Après Les enfants de cendres (Michel Lafon, 2011), La fille au tatouage, de Kristina Ohlsson, est le deuxième volet des enquêtes de Fredrika Bergman, brillante analyste recrutée par une unité spéciale de la brigade criminelle de Stockholm dirigée par le commissaire Alex Recht.

Publié le 14 juin 2013
Norbert Spehner, collaboration spéciale LA PRESSE

Malgré ses difficultés d'intégration (elle est la seule «civile» de l'équipe), la jalousie de quelques collègues et une grossesse difficile, elle hérite d'une nouvelle affaire: un pasteur et sa femme ont été retrouvés morts. Ils se seraient suicidés en apprenant la mort par surdose de leur fille aînée.

Mais rien n'est moins sûr... La piste mène à une sordide affaire de viol survenue 15 ans plus tôt, puis à deux soeurs, filles du couple décédé, aux activités pour le moins louches.
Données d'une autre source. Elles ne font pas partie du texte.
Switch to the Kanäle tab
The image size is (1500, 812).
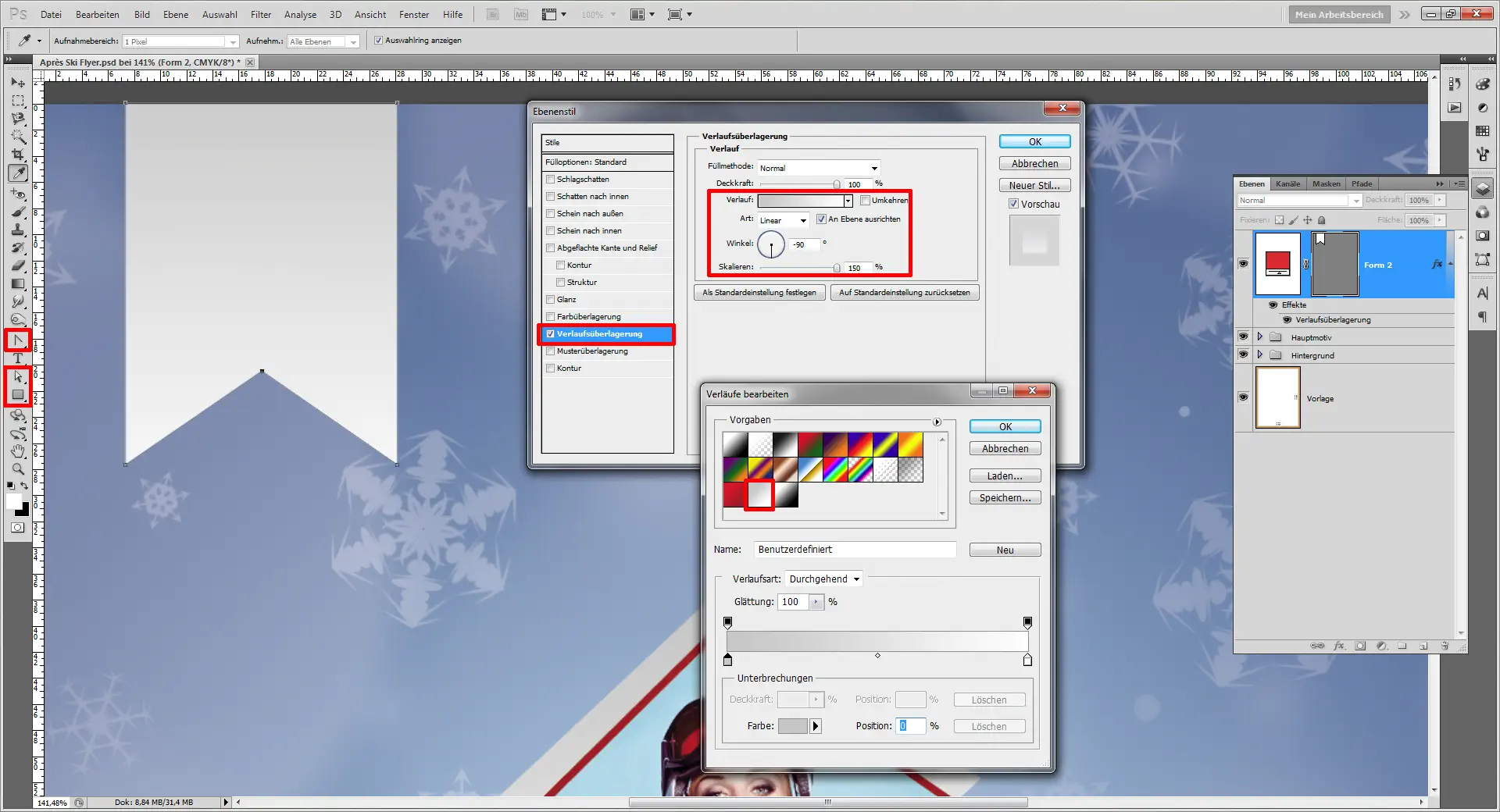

En parallèle, on suit les tribulations kafkaïennes d'une jeune femme en mission en Thaïlande qui est victime d'un complot monstreux. Il reviendra à Fredrika de démêler les fils de cet écheveau d'une rare complexité.

La fille au tatouage est un bon roman de procédure policière qui équilibre parfaitement l'intrigue criminelle et la vie personnelle des personnages.

***1/2

La fille au tatouage. Kristina Ohlsson. Michel Lafon, 398 pages.